GPU Mem (which gpu?) and Training time / epoch

I can’t find two important metrics in the Charts or in the Overview windows.

  1. GPU Mem. I train on one gpu, on a machine of 8 gpus. Where can I see on which gpu the run was run on? I see the metric “Process GPU Memory Allocated (%)”, but it is in percentage, and I need absolute numbers. I also see, per each gpu, the metric “system/gpu.0.memoryAllocatedBytes”, but I can’t see what gpu number it was run on…

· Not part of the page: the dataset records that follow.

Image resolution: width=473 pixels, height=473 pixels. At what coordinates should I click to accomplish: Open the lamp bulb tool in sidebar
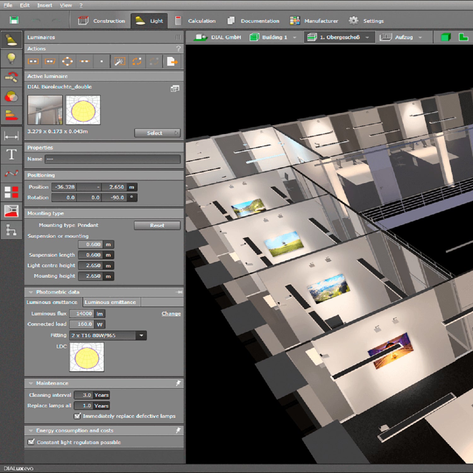coord(11,59)
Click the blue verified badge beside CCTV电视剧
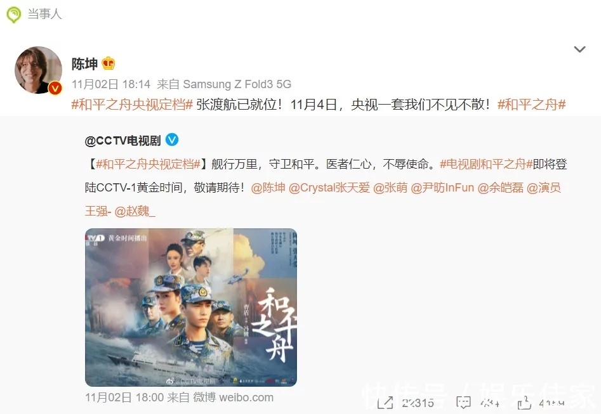The height and width of the screenshot is (414, 601). tap(172, 139)
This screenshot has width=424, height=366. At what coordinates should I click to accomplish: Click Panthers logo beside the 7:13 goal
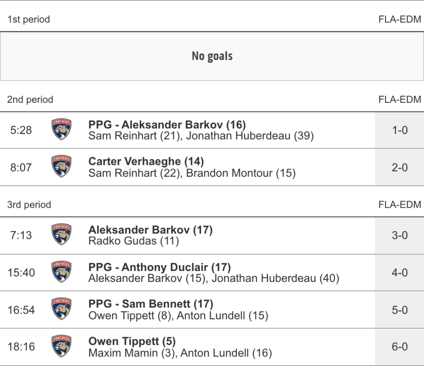[61, 235]
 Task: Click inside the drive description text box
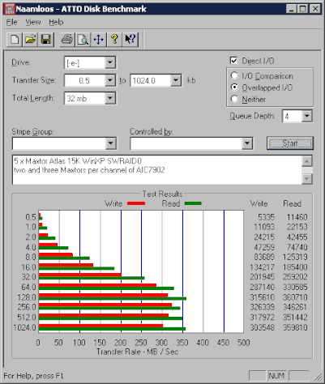click(156, 170)
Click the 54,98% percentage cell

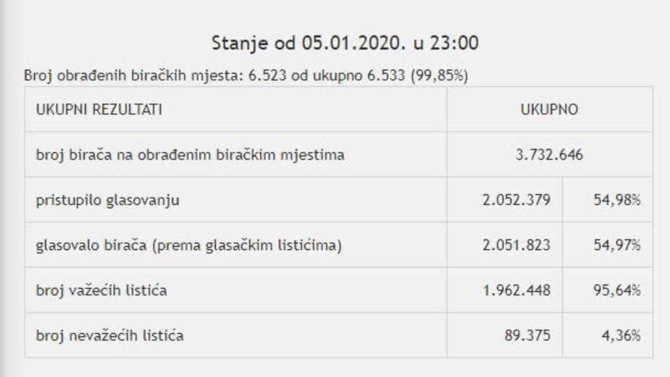point(617,200)
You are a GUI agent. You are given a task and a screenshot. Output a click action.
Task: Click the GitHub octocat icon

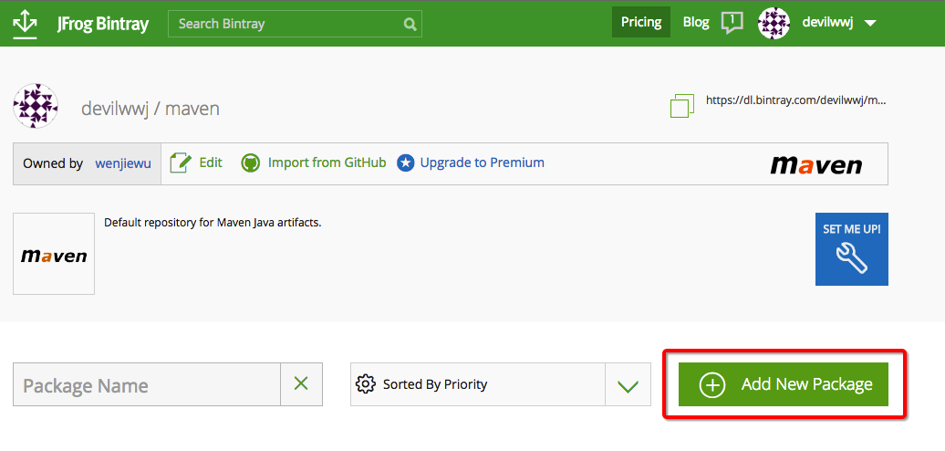click(x=250, y=163)
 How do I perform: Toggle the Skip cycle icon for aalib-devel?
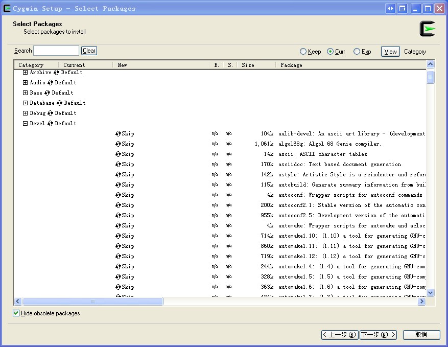pyautogui.click(x=118, y=133)
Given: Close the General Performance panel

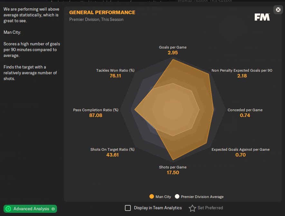Looking at the screenshot, I should (x=278, y=10).
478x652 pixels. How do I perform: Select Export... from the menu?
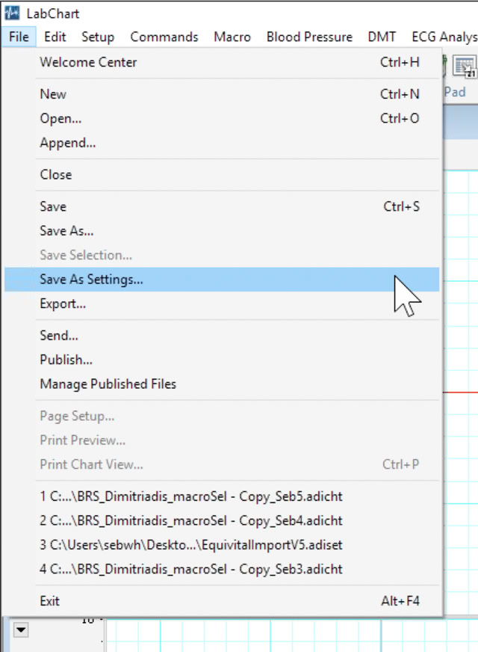point(63,304)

  2. Where can I find the training time it took for training (excluding evaluation)?

Thanks.

Hey @ndvb,

  1. Currently we do not support directly displaying which specific GPU the run was run on. I’d be happy to make a feature request for this - if you’d like to include details about how you’d like this to be presented, I would love to include those details as well.

  2. Unfortunately, we don’t do this automatically. We only monitor total runtime of a given wandb run, so when the run stops, we stop the timer. I recommend using Python’s time module to time your training and evaluation.

Hi @ndvb,

We wanted to follow up with you regarding your support request as we have not heard back from you. Please let us know more details about the potential feature request or if you have further issues!

Hi @ndvb, since we have not heard back from you we are going to close this request. If you would like to re-open the conversation, please let us know!

This topic was automatically closed 60 days after the last reply. New replies are no longer allowed.